Because, for me, this work is much more than just a famous painting; it’s a constant feature of my childhood memories.
My father was fascinated by Gauguin in general and by this work in particular. “It’s overflowing with fragrances; it contains a thousand perfumes,” he would say as he gazed at it. He owned several reproductions of it in books, on postcards and posters in all the rooms of our flat. When I was a little girl, I spent countless hours trying to draw the silhouettes of the two women. Yesterday, when I read its name on the newspaper, the happy memory of those childhood afternoons became tangled up with the feeling of surprise. How did this Langley fellow know about my father’s love for this painting? Why didn’t he show himself? What was he trying to achieve with this paper chase?

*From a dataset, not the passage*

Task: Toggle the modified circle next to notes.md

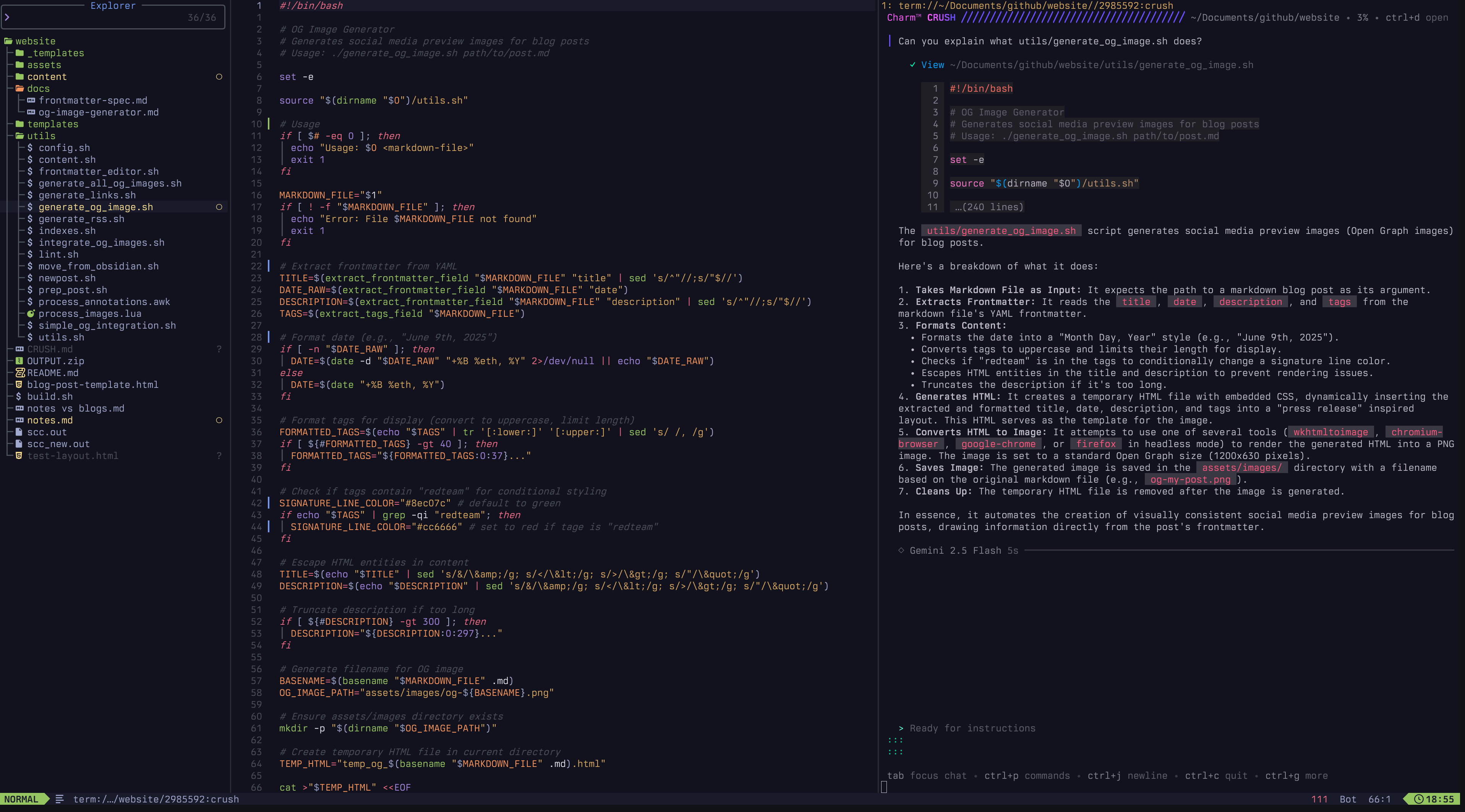Action: point(219,420)
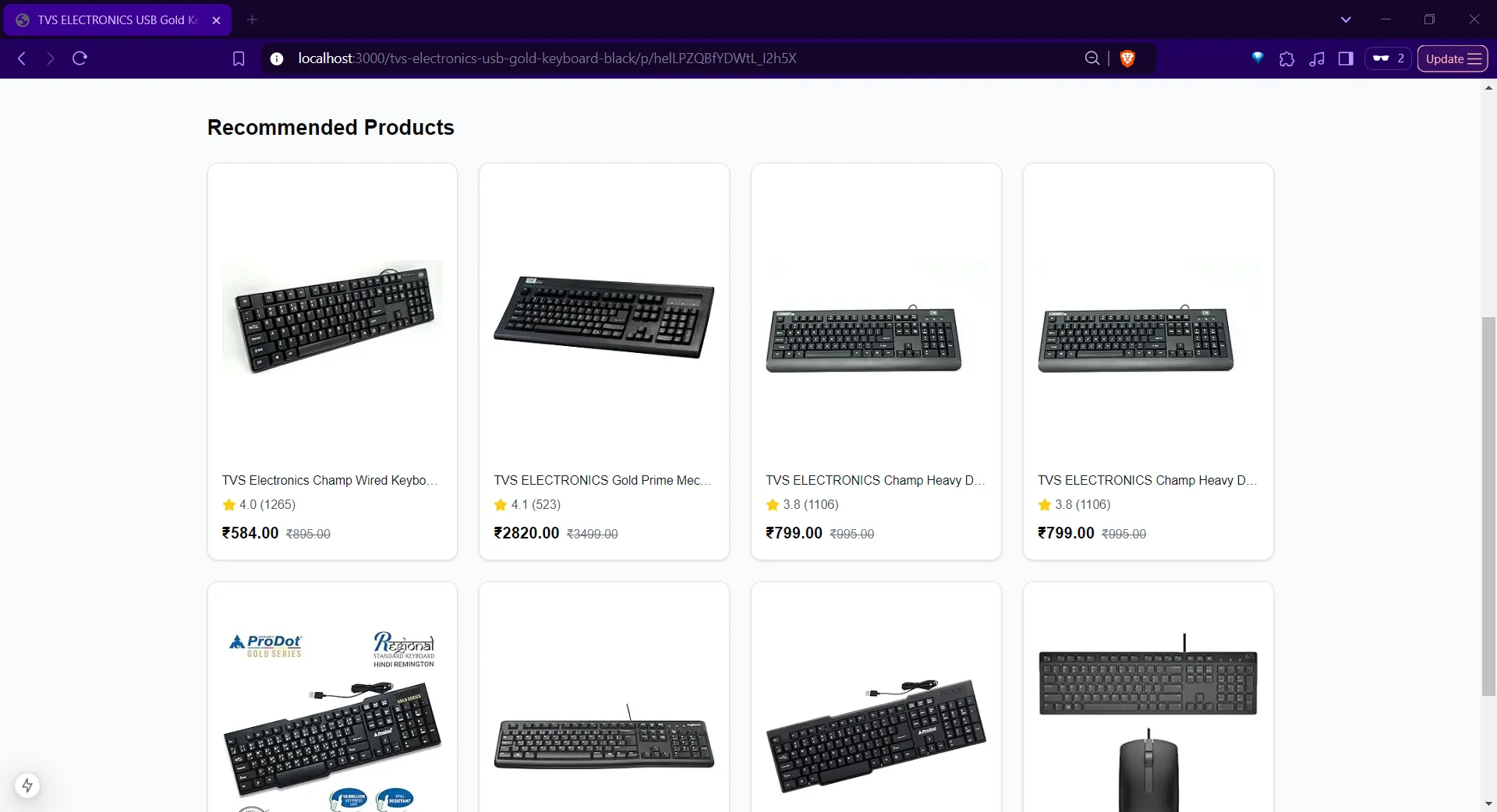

It was moving to discover once again the painting’s contrasting colors, its shades of orange and gold, the serene yet questioning expression on the women’s faces.
But, quickly, I moved my gaze away from the canvas to observe the people in the room. It was reasonable to assume that Langley would be among them. In the absence of any clues, my only option was to scrutinize faces at random, to look for a man who seemed to be waiting for someone. Fifteen minutes went past, and then thirty. I stayed in the room. I took a moment to check my e-mail, my Tweets, and my account balance on my smartphone because I was expecting a wire transfer… before watching people’s faces once again, increasingly convinced of the hopelessness of the situation. Forty minutes… Visitors, mainly foreign tourists, walked past in slow motion but none of them spoke to me.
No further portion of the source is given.